* [TASK INSTRUCTIONS]:
Beneath this line sits some data. Return only its lines from the one holding "Image resolution: width=316" through the one holding "Click Toast ファミリー breadcrumb link", inclusive, exactly, with the images removed.

* [DATA RECORDS]:
= Beginning of Section =

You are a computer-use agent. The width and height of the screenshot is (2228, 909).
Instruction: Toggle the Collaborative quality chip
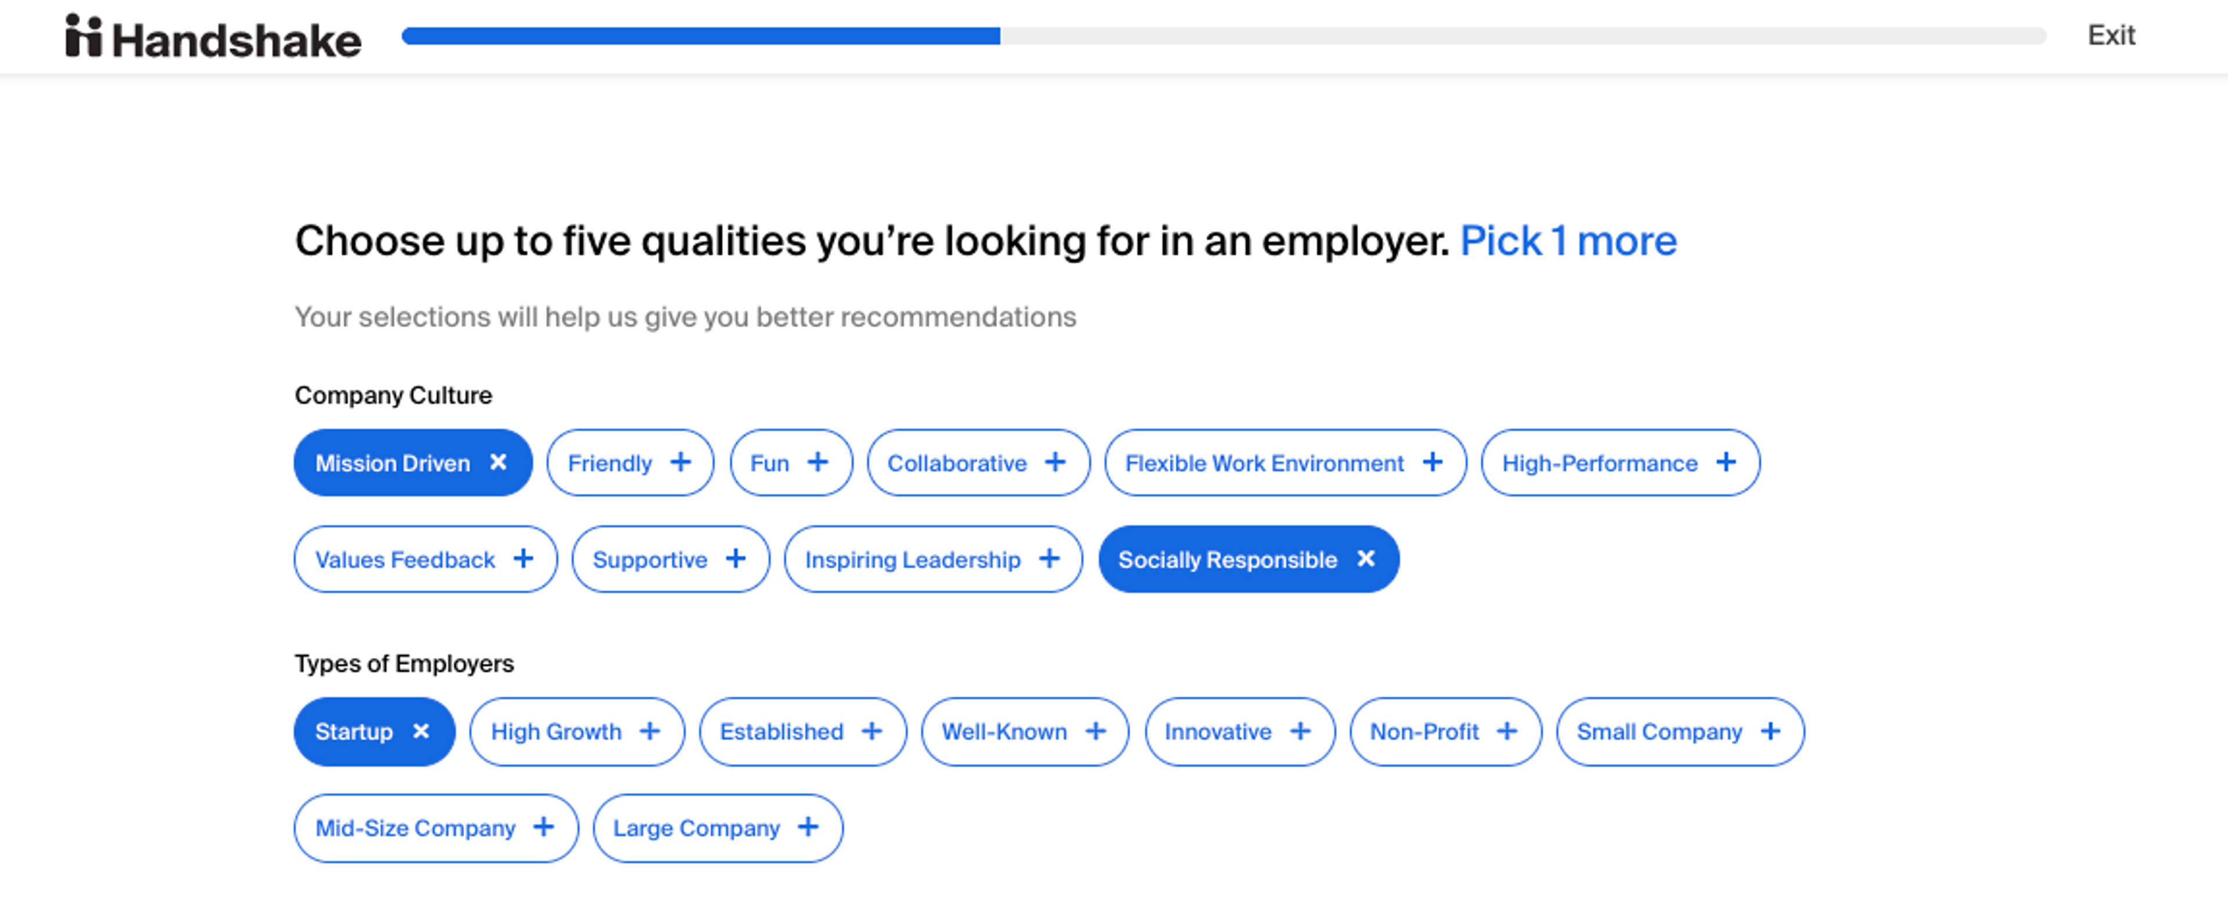coord(977,463)
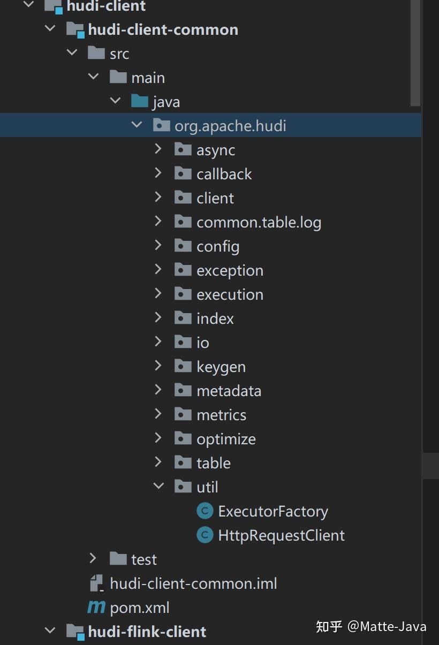Select the optimize package

click(x=226, y=439)
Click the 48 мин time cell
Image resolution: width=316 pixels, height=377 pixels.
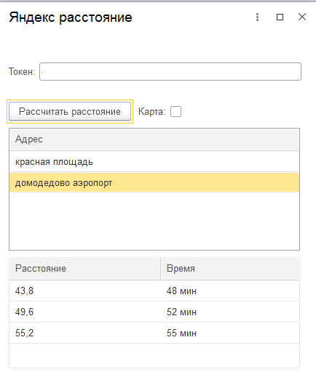pyautogui.click(x=230, y=291)
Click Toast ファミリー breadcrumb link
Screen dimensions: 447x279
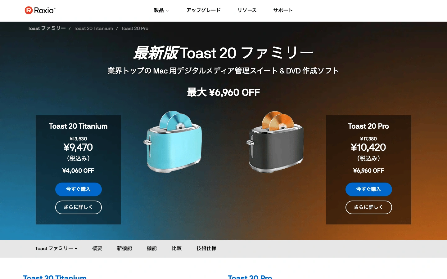pos(47,28)
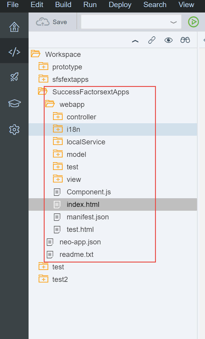The height and width of the screenshot is (339, 205).
Task: Toggle the eye preview icon above the file tree
Action: pos(168,40)
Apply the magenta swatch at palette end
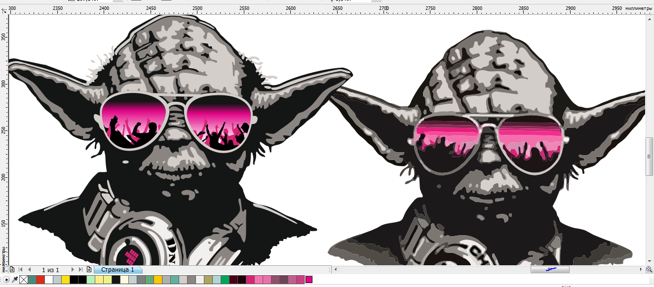The height and width of the screenshot is (287, 654). coord(309,280)
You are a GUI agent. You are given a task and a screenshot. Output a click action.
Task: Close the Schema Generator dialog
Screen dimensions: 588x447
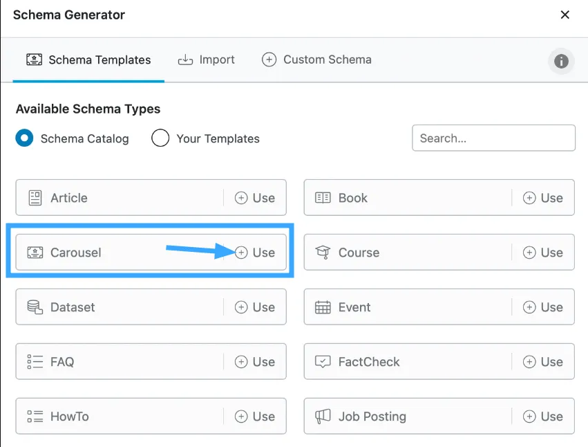pos(565,15)
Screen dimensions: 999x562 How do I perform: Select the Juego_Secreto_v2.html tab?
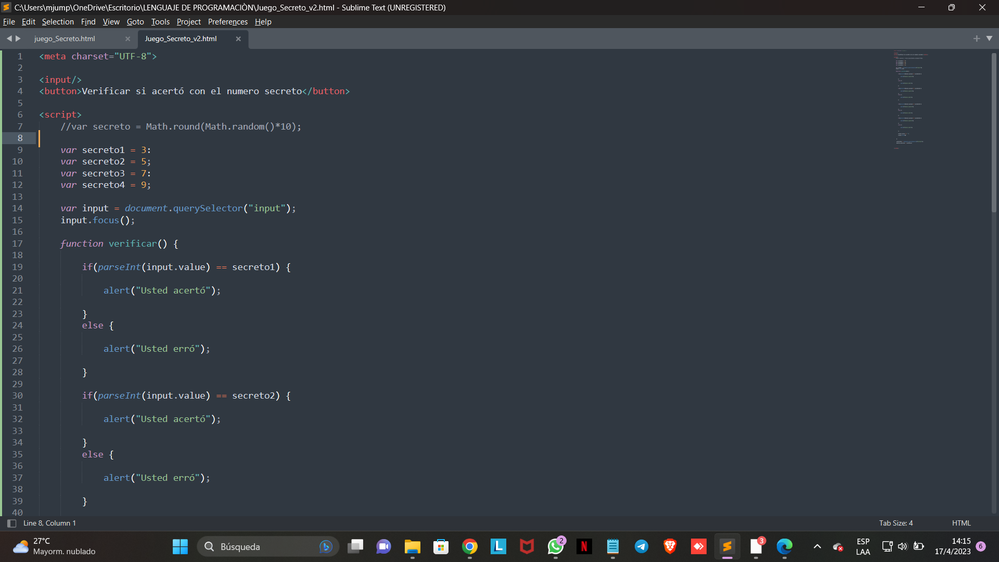pyautogui.click(x=181, y=38)
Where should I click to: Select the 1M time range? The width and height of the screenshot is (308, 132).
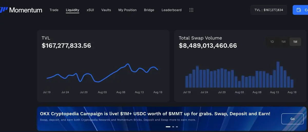click(x=295, y=42)
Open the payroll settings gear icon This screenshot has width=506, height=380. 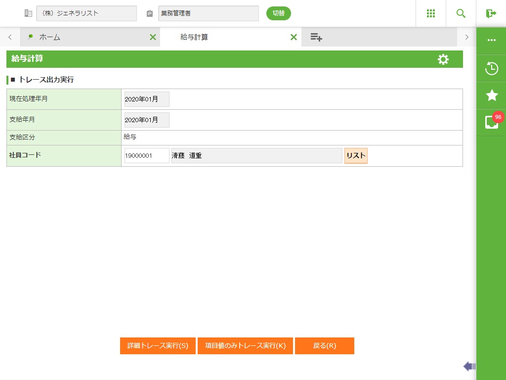click(x=443, y=59)
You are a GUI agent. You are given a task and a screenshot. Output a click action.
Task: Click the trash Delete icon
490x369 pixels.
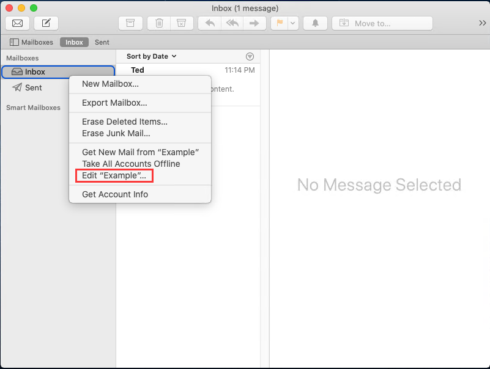tap(159, 23)
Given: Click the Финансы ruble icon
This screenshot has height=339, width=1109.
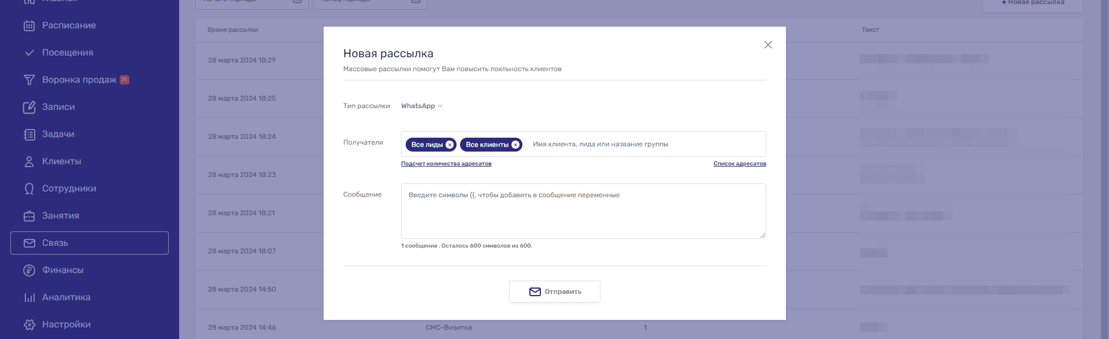Looking at the screenshot, I should (x=29, y=270).
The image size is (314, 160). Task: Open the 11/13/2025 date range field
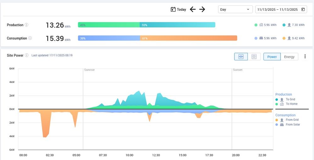pos(278,9)

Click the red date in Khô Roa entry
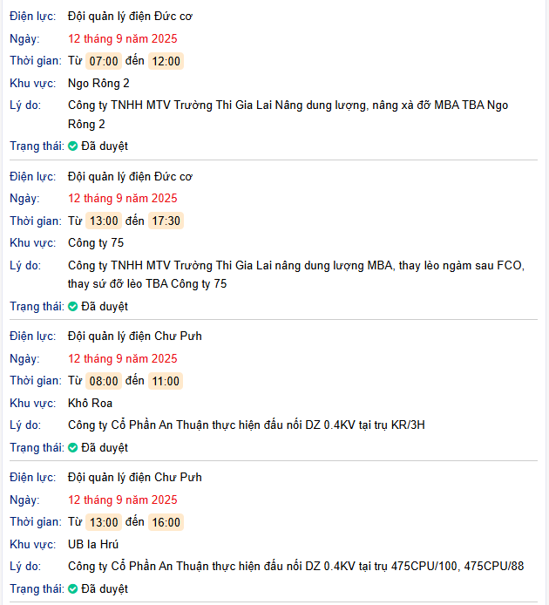(x=123, y=358)
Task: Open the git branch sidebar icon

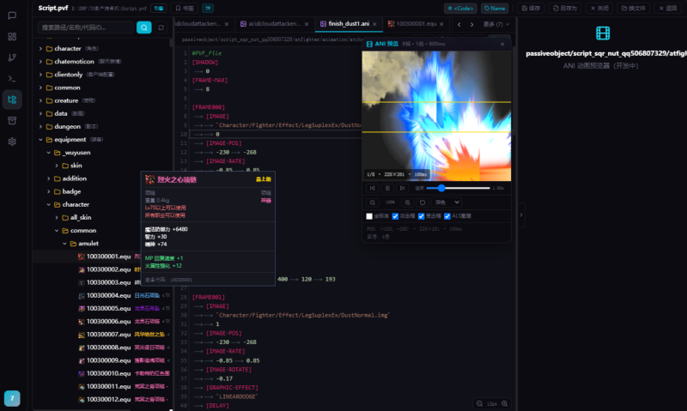Action: (12, 57)
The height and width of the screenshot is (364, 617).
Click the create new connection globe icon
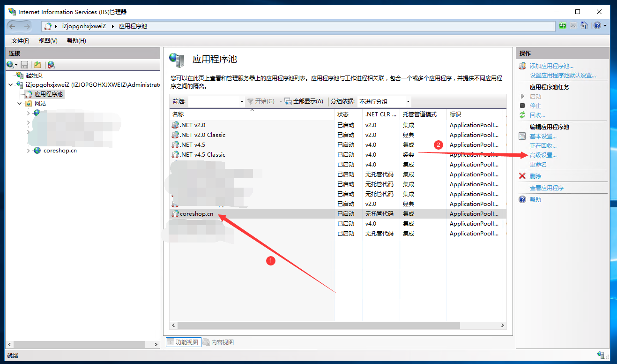[x=10, y=65]
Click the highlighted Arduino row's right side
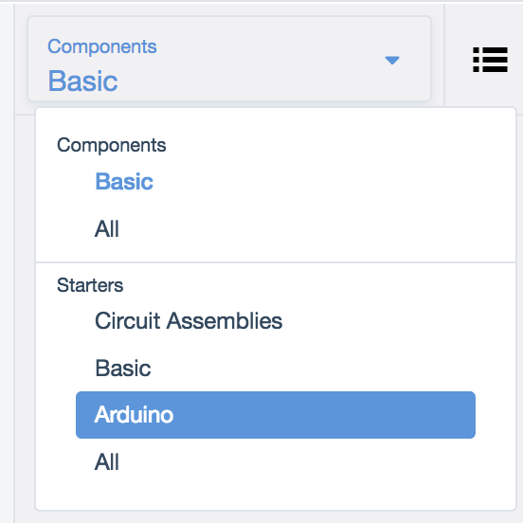523x523 pixels. (367, 415)
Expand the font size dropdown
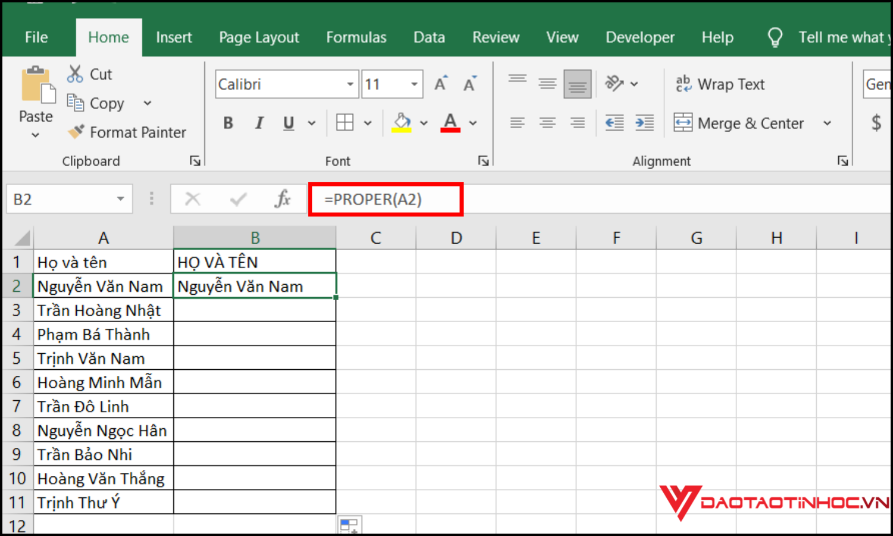This screenshot has width=893, height=536. click(x=414, y=84)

= End of Section =

* [RESPONSE FOR THIS EXERCISE]:
Image resolution: width=316 pixels, height=377 pixels.
pyautogui.click(x=230, y=291)
Click Toast ファミリー breadcrumb link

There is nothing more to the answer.